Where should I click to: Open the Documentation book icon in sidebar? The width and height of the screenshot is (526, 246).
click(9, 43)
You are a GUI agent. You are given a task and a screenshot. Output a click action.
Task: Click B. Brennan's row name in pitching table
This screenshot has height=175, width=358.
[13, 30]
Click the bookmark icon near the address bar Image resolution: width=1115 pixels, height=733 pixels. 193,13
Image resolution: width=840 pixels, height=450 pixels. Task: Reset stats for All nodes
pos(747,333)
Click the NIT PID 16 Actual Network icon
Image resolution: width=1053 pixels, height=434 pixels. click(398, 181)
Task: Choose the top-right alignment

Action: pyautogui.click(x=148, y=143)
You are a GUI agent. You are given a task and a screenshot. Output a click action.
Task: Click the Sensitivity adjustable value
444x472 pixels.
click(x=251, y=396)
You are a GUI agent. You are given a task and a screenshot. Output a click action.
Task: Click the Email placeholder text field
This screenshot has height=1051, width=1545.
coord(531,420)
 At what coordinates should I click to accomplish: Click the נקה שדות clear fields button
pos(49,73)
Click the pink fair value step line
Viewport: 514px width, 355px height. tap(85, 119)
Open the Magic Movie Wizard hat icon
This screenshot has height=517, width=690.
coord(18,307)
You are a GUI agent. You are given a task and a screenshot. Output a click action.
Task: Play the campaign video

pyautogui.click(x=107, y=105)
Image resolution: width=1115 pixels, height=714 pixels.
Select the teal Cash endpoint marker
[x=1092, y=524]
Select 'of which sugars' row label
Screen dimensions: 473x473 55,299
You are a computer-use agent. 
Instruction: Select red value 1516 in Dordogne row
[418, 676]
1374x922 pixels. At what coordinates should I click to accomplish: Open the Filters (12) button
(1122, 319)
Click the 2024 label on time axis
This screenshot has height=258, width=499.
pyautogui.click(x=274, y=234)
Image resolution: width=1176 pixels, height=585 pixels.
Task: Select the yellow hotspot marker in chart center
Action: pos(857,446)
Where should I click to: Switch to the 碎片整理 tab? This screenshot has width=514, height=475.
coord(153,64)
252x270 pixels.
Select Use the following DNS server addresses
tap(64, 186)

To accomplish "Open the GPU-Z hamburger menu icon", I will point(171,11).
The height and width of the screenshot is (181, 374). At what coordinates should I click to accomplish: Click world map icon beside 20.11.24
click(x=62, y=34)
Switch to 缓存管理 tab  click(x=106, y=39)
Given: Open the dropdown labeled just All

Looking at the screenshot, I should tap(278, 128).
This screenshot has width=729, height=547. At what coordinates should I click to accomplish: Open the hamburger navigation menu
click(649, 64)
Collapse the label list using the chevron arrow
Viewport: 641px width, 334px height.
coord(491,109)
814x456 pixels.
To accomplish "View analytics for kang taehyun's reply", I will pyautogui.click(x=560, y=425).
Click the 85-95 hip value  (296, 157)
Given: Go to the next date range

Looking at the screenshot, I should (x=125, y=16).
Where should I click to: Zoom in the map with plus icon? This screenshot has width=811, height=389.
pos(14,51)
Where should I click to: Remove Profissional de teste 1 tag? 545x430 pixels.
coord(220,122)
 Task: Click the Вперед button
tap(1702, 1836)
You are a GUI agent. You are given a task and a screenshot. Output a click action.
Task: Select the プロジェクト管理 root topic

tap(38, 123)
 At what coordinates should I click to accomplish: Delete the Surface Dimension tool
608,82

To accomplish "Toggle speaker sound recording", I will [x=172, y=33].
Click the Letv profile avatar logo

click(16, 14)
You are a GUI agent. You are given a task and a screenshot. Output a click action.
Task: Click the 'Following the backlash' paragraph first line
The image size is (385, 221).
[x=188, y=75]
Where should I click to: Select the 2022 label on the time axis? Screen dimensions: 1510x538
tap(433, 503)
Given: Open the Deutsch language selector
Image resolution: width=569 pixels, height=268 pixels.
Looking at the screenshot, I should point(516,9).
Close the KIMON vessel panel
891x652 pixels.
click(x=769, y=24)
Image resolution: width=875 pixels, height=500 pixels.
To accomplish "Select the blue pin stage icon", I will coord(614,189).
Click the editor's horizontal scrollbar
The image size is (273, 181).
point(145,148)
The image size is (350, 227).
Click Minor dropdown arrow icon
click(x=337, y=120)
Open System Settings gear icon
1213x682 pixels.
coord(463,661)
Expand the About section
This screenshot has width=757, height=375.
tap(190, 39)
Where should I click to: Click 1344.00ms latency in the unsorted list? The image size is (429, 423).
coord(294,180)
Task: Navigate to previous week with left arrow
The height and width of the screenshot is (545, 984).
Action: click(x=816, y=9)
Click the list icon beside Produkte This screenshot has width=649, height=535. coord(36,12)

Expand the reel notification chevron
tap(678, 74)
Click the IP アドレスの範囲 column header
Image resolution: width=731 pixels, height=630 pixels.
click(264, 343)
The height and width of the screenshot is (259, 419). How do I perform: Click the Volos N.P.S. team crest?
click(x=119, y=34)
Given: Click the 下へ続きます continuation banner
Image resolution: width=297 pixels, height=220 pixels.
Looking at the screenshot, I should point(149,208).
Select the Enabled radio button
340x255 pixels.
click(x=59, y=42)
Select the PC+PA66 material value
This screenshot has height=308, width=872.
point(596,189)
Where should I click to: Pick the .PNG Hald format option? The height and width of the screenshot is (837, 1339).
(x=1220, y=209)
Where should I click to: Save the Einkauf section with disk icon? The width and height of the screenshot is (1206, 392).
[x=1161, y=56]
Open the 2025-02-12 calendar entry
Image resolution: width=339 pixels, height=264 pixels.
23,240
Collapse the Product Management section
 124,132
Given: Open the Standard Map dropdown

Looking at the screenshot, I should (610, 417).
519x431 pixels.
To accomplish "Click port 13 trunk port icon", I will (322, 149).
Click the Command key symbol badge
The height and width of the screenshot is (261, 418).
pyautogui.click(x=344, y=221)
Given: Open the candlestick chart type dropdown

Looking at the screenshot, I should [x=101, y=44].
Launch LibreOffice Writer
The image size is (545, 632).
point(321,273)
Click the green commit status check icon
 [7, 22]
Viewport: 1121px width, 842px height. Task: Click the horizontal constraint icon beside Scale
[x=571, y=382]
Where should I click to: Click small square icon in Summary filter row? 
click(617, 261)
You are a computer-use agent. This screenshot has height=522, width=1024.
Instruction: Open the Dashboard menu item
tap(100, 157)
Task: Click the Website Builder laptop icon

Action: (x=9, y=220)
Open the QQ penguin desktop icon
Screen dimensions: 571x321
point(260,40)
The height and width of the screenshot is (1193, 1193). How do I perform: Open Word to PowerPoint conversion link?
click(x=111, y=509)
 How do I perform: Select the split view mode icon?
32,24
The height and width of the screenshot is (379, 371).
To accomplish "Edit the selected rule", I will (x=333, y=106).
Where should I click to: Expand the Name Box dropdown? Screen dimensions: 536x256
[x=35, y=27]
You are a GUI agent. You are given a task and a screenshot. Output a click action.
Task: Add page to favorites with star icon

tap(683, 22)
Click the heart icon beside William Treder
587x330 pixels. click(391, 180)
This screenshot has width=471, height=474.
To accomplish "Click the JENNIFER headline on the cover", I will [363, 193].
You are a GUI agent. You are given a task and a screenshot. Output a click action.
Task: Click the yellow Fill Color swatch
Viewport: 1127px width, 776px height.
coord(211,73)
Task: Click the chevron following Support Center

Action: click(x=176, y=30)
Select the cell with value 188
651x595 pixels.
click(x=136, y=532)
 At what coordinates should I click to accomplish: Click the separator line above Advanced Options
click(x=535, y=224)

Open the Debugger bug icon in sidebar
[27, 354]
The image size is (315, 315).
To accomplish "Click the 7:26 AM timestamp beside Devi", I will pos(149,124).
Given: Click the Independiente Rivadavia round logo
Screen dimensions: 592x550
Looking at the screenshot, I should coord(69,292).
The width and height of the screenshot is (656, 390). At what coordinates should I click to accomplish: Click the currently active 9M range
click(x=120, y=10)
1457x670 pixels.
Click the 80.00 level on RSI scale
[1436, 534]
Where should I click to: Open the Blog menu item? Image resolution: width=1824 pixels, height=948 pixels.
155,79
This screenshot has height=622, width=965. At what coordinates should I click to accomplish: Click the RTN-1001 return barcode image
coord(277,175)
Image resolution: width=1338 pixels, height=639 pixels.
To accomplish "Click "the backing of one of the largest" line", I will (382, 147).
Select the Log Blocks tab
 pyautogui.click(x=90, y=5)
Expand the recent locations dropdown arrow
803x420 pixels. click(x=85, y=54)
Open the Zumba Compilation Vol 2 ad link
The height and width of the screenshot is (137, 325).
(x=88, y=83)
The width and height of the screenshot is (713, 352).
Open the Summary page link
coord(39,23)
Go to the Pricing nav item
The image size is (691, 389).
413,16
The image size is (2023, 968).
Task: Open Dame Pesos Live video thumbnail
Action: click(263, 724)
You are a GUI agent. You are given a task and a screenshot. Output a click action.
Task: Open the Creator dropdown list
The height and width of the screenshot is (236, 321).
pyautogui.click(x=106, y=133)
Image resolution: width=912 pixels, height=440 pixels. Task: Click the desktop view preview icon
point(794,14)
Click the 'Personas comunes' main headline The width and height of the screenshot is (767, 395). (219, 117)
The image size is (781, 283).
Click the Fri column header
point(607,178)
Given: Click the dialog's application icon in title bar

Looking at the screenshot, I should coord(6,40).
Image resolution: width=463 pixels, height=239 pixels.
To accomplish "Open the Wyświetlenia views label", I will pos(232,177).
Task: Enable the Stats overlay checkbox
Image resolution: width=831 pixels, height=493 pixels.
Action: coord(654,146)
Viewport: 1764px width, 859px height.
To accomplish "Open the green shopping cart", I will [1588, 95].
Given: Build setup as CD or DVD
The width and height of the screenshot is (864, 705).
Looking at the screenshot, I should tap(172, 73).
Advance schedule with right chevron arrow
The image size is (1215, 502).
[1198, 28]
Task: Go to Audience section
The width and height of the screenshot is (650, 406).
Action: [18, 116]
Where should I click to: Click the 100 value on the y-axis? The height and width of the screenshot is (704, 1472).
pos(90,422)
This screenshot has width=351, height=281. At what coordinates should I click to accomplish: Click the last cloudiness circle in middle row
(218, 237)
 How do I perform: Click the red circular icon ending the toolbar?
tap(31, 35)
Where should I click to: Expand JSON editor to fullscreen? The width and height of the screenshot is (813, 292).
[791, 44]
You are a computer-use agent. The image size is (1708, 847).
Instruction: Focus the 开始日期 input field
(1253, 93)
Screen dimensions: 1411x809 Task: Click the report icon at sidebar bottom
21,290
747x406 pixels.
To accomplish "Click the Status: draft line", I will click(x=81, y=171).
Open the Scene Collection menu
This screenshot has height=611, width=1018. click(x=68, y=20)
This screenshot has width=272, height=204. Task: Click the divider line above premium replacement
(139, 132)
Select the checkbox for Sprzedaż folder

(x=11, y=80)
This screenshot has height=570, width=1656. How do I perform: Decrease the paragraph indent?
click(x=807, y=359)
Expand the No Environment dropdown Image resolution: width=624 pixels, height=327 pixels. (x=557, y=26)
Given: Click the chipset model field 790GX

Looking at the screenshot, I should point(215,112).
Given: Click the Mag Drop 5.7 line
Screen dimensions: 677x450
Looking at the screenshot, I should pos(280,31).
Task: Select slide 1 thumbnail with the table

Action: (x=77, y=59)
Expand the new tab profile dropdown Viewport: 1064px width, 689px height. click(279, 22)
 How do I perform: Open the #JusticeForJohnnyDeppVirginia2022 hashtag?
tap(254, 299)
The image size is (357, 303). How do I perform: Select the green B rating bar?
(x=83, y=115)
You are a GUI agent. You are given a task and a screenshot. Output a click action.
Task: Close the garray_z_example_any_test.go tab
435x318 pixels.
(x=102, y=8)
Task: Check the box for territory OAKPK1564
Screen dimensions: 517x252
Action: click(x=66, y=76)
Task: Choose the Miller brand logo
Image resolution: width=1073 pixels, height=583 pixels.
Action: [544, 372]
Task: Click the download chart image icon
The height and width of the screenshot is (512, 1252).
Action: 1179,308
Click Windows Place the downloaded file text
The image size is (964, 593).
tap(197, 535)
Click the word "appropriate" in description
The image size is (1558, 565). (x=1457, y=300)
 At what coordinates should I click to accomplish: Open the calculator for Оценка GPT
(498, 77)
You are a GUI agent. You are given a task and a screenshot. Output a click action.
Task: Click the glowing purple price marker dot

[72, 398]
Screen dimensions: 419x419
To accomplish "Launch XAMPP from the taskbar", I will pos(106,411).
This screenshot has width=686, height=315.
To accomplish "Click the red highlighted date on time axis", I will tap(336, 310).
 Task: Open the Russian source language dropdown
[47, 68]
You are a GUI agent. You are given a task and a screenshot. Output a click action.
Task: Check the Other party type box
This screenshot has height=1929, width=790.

====

About this task —
As the answer, set down only the lines from the data above between the one holding "Image resolution: width=463" and the one holding "747x406 pixels.", inclusive, exactly as they read.

Answer box —
Image resolution: width=463 pixels, height=239 pixels.
To accomplish "Open the Wyświetlenia views label", I will pos(232,177).
Task: Enable the Stats overlay checkbox
Image resolution: width=831 pixels, height=493 pixels.
Action: coord(654,146)
Viewport: 1764px width, 859px height.
To accomplish "Open the green shopping cart", I will [1588, 95].
Given: Build setup as CD or DVD
The width and height of the screenshot is (864, 705).
Looking at the screenshot, I should tap(172, 73).
Advance schedule with right chevron arrow
The image size is (1215, 502).
[1198, 28]
Task: Go to Audience section
The width and height of the screenshot is (650, 406).
Action: [18, 116]
Where should I click to: Click the 100 value on the y-axis? The height and width of the screenshot is (704, 1472).
pos(90,422)
This screenshot has width=351, height=281. At what coordinates should I click to accomplish: Click the last cloudiness circle in middle row
(218, 237)
 How do I perform: Click the red circular icon ending the toolbar?
tap(31, 35)
Where should I click to: Expand JSON editor to fullscreen? The width and height of the screenshot is (813, 292).
[791, 44]
You are a computer-use agent. The image size is (1708, 847).
Instruction: Focus the 开始日期 input field
(1253, 93)
Screen dimensions: 1411x809 Task: Click the report icon at sidebar bottom
21,290
747x406 pixels.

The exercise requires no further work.